Task details:
Find every line in the rows below that contains the word "megaphone", and copy each of those lines in full. Case counts, so match only lines where the word has that exact capitalization.
## Start Available records
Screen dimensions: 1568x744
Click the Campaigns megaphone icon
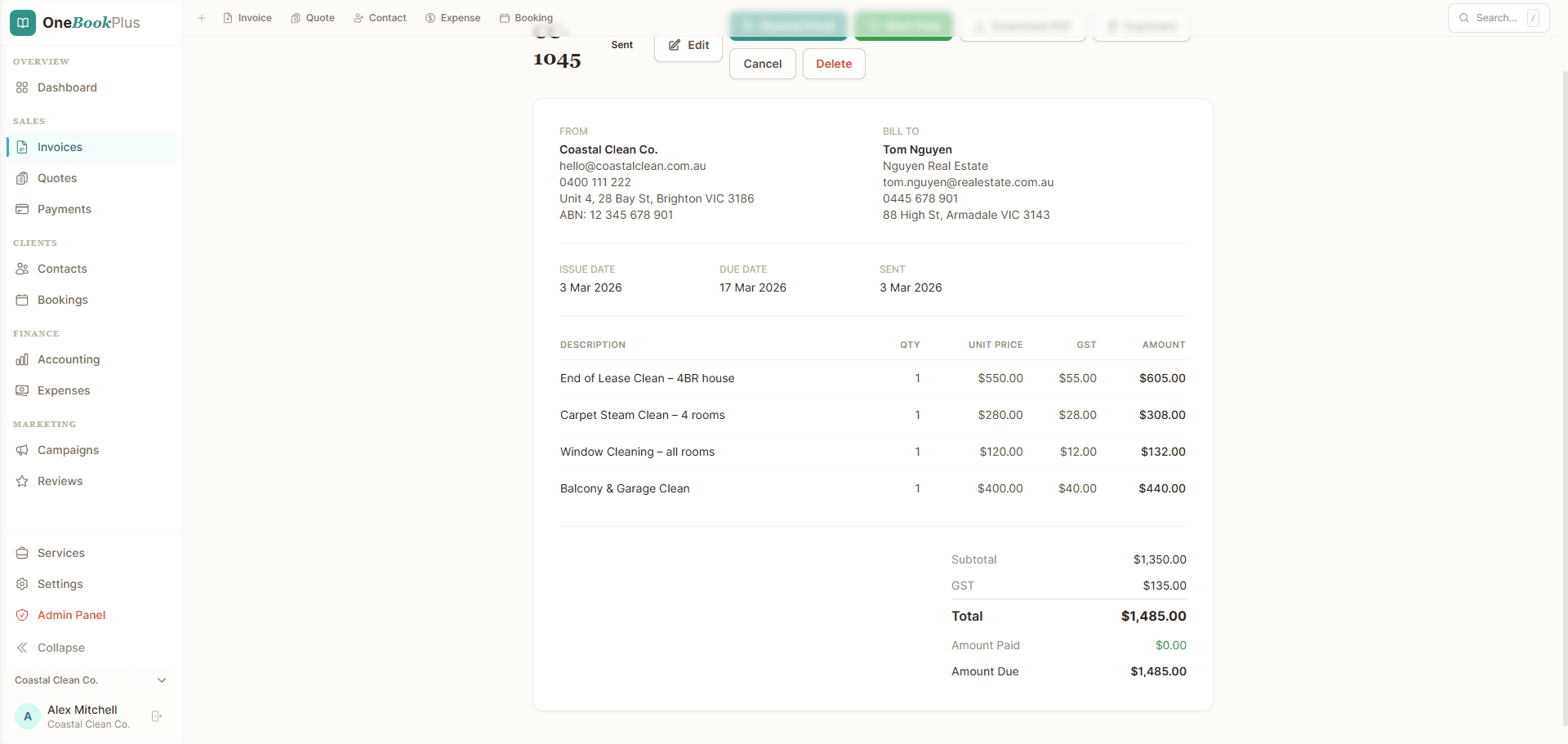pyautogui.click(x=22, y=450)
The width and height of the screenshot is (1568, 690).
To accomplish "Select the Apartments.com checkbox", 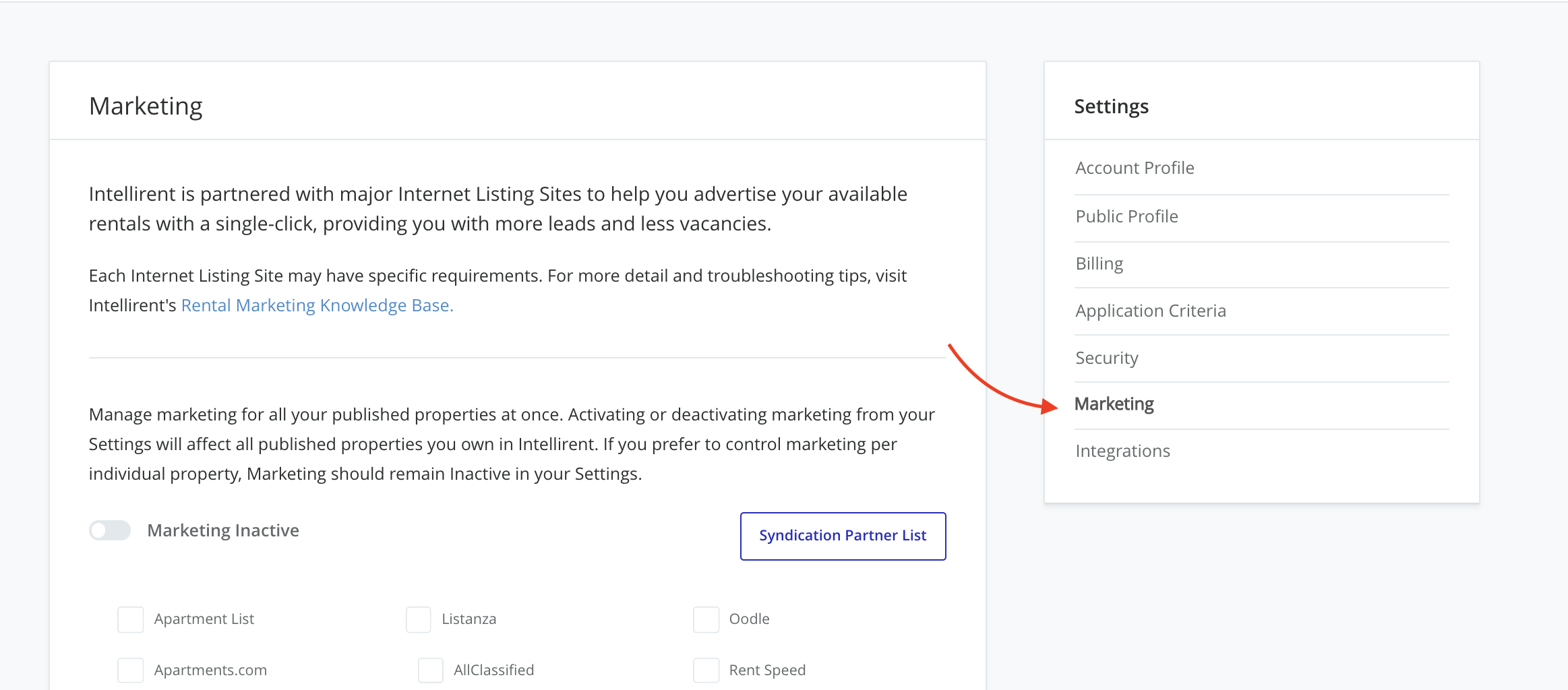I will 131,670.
## End Available records
Solved exercise:
Click the Campaigns megaphone icon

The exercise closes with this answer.